Try it -
Leave out every picture, and return exactly the lines from the line containing "Where should I click to: Choose" through the end of the records below, both inclusive.

Record extracts -
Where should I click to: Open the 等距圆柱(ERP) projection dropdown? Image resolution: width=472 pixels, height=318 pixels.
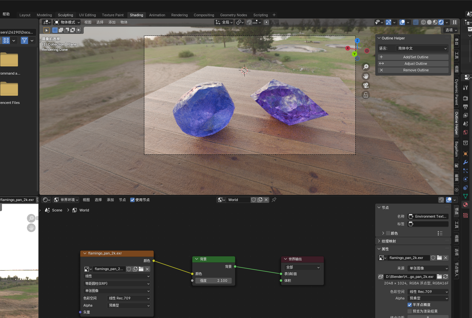click(x=117, y=283)
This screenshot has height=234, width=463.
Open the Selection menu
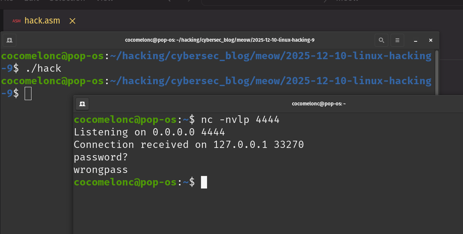pyautogui.click(x=67, y=1)
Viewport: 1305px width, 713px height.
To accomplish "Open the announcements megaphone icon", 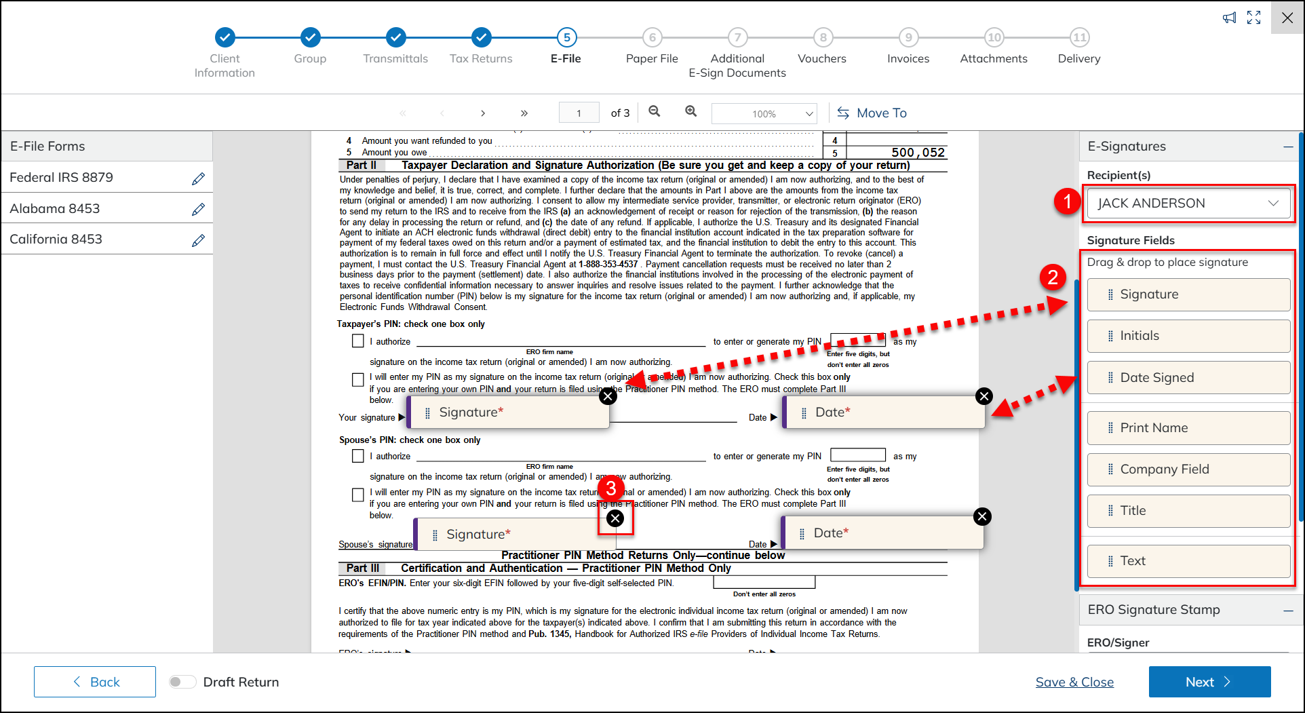I will click(1229, 18).
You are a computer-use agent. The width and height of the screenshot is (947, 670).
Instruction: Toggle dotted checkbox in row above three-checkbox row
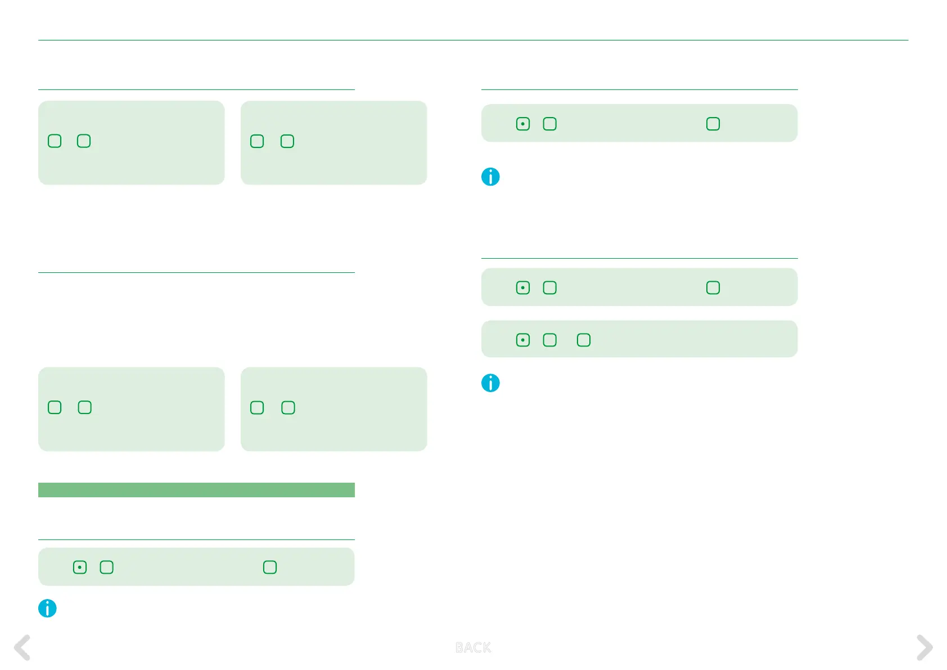tap(523, 287)
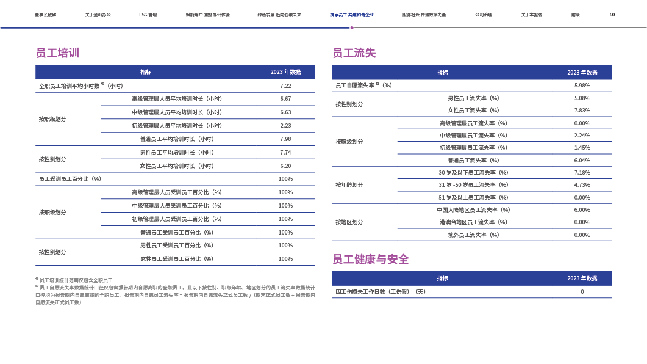Click the 女性员工流失率 row
This screenshot has height=364, width=647.
tap(473, 111)
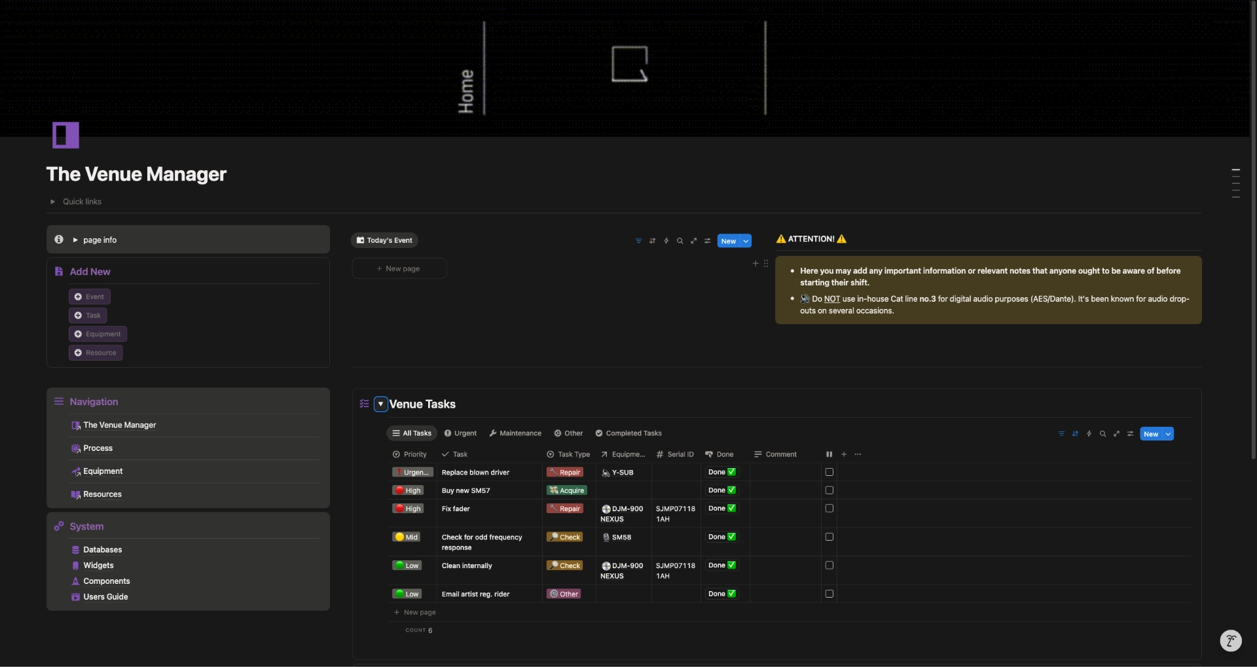Switch to the Urgent tab

pyautogui.click(x=460, y=433)
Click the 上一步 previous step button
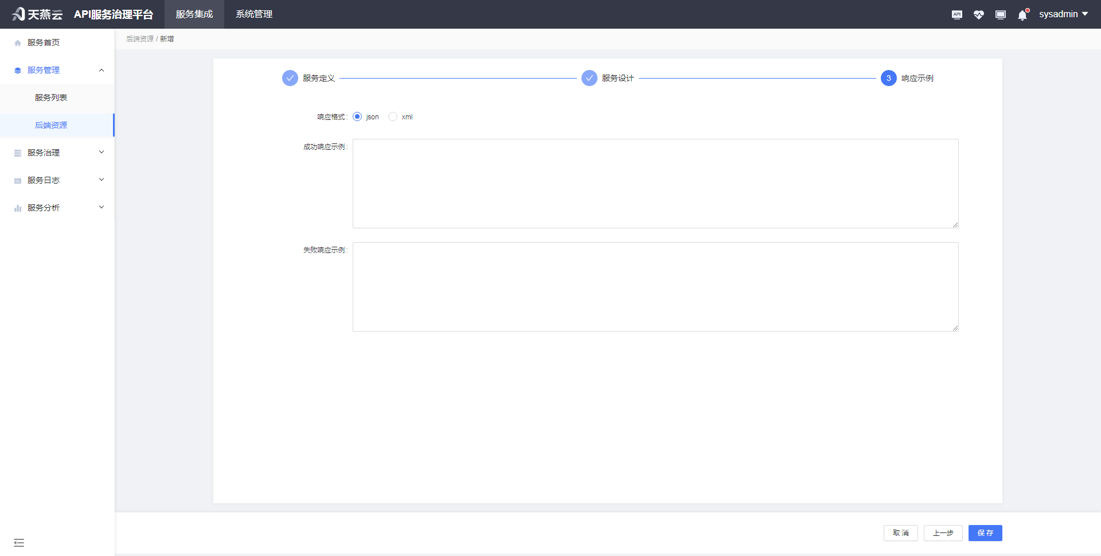Screen dimensions: 1101x556 943,532
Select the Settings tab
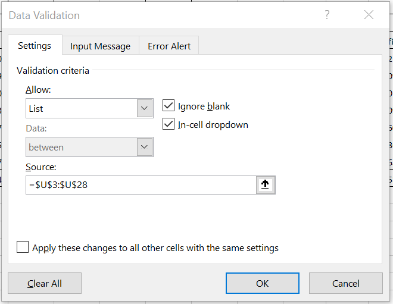Viewport: 393px width, 304px height. [x=35, y=46]
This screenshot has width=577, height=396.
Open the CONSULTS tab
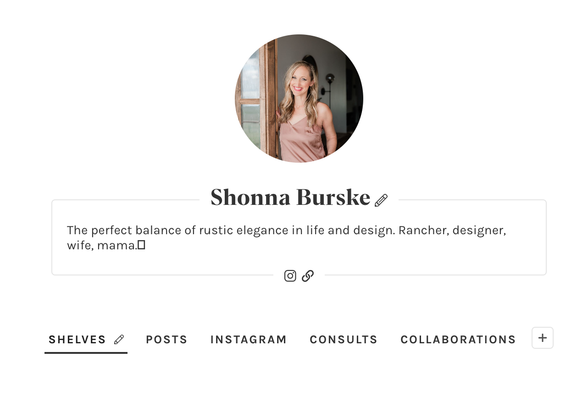pos(344,340)

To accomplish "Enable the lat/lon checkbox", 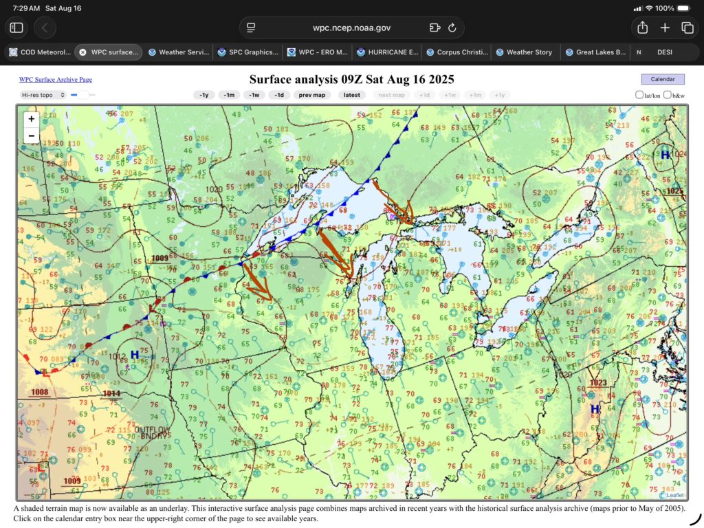I will click(639, 95).
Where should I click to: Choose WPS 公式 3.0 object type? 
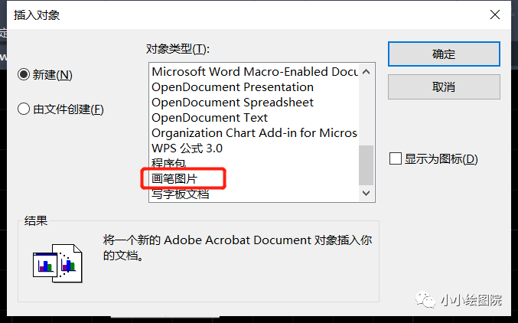[x=187, y=148]
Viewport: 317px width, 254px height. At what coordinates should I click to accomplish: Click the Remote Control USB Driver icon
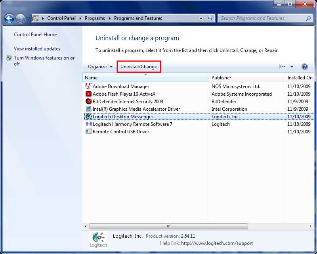88,132
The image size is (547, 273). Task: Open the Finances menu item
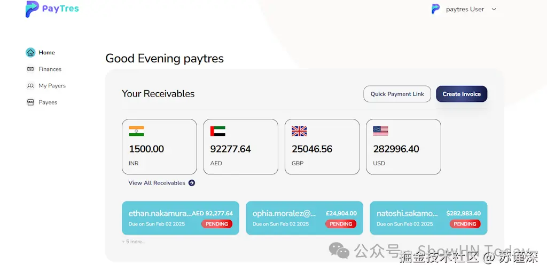coord(50,69)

Exercise response -
Where should I click to: Choose WPS 公式 3.0 object type? 
[x=187, y=148]
Viewport: 317px width, 254px height. At what coordinates should I click to accomplish: Click the Remote Control USB Driver icon
88,132
The image size is (547, 273). Task: Open the Finances menu item
coord(50,69)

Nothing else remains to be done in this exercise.